Author : Theodora Kimball Hubbard
Publisher :
Page : 226 pages
File Size : 21,66 MB
Release : 1923
Category : City planning
ISBN :
Author : United States. Work Projects Administration (Ill.)
Publisher :
Page : 588 pages
File Size : 19,88 MB
Release : 1942
Category : Chicago (Ill.)
ISBN :
Author : Robert Sweeny
Publisher : University of Ottawa Press
Page : 216 pages
File Size : 33,42 MB
Release : 2020-03-24
Category : Biography & Autobiography
ISBN : 0776628593
Sherry Olson has almost always worked with others, inspiring them to ground their research in an empathetic understanding of the human condition.

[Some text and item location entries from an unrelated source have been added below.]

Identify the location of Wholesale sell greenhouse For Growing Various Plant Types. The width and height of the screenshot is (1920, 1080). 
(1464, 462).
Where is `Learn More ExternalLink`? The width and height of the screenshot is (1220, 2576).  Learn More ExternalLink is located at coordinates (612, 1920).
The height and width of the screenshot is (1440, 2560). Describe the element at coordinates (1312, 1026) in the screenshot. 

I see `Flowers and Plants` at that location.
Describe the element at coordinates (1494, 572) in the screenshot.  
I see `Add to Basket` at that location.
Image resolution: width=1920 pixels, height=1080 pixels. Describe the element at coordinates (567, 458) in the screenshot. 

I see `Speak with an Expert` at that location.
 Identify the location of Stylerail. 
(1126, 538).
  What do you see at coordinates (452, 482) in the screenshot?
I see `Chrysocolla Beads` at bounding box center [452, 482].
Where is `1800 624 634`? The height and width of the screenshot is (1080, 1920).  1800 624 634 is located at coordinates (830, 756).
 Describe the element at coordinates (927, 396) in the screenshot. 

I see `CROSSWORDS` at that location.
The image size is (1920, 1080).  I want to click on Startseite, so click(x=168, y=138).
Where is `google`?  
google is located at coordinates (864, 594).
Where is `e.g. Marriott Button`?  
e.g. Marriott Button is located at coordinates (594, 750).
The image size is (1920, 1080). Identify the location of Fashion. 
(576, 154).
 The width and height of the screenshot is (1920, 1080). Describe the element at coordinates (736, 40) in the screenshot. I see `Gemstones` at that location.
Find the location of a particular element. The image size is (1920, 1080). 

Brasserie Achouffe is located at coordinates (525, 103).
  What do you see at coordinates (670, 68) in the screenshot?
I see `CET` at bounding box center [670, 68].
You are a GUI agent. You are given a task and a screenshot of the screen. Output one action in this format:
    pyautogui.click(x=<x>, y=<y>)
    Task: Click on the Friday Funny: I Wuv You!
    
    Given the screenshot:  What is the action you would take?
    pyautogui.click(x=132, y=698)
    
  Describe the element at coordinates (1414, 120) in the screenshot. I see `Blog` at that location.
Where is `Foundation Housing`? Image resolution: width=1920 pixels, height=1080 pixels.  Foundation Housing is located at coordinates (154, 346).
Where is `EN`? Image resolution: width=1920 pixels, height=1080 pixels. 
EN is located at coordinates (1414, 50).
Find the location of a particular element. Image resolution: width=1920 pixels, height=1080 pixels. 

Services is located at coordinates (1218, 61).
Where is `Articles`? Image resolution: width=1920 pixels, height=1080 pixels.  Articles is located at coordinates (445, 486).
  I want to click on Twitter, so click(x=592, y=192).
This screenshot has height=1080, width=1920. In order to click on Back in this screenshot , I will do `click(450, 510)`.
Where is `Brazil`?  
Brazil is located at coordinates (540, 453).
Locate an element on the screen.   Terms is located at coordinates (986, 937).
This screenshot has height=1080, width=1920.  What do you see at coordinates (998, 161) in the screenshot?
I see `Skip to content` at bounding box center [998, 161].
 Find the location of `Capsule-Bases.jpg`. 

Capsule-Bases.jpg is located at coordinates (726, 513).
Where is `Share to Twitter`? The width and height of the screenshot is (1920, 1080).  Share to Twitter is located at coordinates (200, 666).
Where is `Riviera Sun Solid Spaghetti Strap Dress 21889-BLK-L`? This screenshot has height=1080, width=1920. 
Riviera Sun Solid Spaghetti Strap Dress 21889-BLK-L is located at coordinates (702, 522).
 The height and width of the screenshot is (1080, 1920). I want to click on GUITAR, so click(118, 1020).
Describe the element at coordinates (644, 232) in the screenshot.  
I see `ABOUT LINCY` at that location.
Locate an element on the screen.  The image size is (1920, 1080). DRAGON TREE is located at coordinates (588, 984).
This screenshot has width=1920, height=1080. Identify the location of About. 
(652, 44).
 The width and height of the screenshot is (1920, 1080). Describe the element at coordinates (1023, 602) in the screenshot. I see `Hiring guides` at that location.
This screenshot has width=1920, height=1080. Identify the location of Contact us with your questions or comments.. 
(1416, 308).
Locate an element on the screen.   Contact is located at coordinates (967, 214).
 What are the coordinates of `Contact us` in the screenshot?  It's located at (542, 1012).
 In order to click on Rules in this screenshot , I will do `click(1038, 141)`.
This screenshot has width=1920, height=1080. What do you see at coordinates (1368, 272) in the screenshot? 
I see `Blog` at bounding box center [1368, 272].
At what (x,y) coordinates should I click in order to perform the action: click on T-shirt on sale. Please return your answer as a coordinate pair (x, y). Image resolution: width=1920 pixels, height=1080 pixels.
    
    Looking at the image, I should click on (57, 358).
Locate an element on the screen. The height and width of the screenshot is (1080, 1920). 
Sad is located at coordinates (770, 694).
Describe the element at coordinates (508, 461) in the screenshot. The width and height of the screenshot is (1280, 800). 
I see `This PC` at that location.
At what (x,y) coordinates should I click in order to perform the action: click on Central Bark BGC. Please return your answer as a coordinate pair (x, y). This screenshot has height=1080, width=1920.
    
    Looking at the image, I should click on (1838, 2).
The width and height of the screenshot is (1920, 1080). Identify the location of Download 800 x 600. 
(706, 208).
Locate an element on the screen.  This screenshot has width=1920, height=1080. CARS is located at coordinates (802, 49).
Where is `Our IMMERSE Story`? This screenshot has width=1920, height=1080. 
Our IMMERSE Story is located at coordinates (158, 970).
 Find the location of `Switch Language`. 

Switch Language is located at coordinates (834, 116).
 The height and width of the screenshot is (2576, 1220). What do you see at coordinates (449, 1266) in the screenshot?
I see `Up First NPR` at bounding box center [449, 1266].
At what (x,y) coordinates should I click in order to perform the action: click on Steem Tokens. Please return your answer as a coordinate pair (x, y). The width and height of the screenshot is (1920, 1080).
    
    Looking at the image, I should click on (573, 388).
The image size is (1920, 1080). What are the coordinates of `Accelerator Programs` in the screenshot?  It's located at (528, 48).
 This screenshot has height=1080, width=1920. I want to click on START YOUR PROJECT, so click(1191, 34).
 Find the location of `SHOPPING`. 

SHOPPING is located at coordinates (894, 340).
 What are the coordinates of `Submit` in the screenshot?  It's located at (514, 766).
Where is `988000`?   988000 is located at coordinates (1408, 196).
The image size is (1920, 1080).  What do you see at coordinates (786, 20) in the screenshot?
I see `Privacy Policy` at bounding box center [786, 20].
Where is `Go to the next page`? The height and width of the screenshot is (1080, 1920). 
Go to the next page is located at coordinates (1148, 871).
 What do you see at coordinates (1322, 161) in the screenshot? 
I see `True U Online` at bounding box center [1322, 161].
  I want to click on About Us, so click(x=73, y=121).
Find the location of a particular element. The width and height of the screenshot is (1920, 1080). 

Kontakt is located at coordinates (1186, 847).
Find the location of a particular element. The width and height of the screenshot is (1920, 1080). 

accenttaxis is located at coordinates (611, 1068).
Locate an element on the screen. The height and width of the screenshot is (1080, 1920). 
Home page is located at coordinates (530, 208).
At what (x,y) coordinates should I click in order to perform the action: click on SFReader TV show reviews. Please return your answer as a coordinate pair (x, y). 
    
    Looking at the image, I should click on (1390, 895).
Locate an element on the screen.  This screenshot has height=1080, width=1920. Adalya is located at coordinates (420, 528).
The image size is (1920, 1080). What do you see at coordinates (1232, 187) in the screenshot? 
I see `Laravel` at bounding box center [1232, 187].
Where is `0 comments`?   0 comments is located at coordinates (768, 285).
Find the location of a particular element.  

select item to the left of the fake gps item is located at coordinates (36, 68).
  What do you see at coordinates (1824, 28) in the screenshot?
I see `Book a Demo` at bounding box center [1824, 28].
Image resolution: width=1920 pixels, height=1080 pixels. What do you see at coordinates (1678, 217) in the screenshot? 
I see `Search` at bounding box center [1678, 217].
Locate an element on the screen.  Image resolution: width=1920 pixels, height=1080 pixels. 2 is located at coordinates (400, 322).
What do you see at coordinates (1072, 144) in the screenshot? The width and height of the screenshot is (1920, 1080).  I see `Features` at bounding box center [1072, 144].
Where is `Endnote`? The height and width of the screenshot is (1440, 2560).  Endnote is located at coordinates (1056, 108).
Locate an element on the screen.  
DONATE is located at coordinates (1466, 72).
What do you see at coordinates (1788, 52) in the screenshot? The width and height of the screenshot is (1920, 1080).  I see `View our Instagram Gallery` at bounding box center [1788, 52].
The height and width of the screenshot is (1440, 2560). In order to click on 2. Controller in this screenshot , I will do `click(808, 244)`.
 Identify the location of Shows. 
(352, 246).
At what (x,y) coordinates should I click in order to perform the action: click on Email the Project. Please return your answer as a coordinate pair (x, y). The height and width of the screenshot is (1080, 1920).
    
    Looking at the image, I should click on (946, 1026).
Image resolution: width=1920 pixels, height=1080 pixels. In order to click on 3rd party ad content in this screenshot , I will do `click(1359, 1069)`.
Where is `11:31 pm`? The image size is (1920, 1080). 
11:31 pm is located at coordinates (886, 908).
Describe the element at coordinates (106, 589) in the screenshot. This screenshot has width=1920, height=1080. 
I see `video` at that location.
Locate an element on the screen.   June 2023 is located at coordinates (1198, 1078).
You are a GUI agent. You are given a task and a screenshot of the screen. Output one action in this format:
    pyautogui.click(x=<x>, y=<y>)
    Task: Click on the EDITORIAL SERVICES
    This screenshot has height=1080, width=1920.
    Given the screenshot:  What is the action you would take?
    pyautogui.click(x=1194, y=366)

Through this team work, she has made signal contributions in fields as diverse as environmental, social, urban, and women’s histories, as well as public health, demography, and geographic information systems (GIS). In this volume, a critical assessment of her life’s work is complemented by original pieces advancing our knowledge in these remarkably diverse fields. From the environmental impact of colonial settlement in New Zealand to racial segregation in Chicago, from the demography of the Mauricie and marriage patterns of Quebec City to the inns, gay spaces, and landladies of Montreal, this collection demonstrates the complexity of sharing space in the past and its centrality to any critical understandings of the global challenges we face in the present. Published in English.
Author :
Publisher :
Page : 626 pages
File Size : 41,23 MB
Release : 1917
Category : Architecture
ISBN :
Author : Elihu Rubin
Publisher : Yale University Press
Page : 265 pages
File Size : 47,71 MB
Release : 2024-09-25
Category : Architecture
ISBN : 0300280815
An in-depth look at Boston's Prudential Center and what its story reveals about the evolution of the modern American city The Prudential Center anchors the Boston skyline with its tall, gray tower. It is also a historical beacon, representing a midcentury moment when insurance companies such as Prudential were particularly aware of how their physical presence and civic engagement reflected upon their intangible product: financial security. Looking to New York's Rockefeller Center, the creators of the Prudential Center aspired to use real estate development as a tool toward civic achievement, reinvigorating central Boston and integrating a large complex of buildings with new infrastructure for the automobile. Now available in paperback, this award-winning book tells the full story of “The Pru,” placing it in the political, economic, and architectural contexts of the period, and providing new insights into urban renewal in postwar America.
Author : Marc A. Weiss
Publisher : Beard Books
Page : 248 pages
File Size : 45,74 MB
Release : 2002
Category : Business & Economics
ISBN : 9781587981524
This is a reprint of a 1987 book * It is to be hand scanned, so as not to destroy the text or cover, and returned to Beard Books. The book deals with the evolution of real estate development in the United States, focusing on the rise of planned communities common in the American suburbs since the 1940s.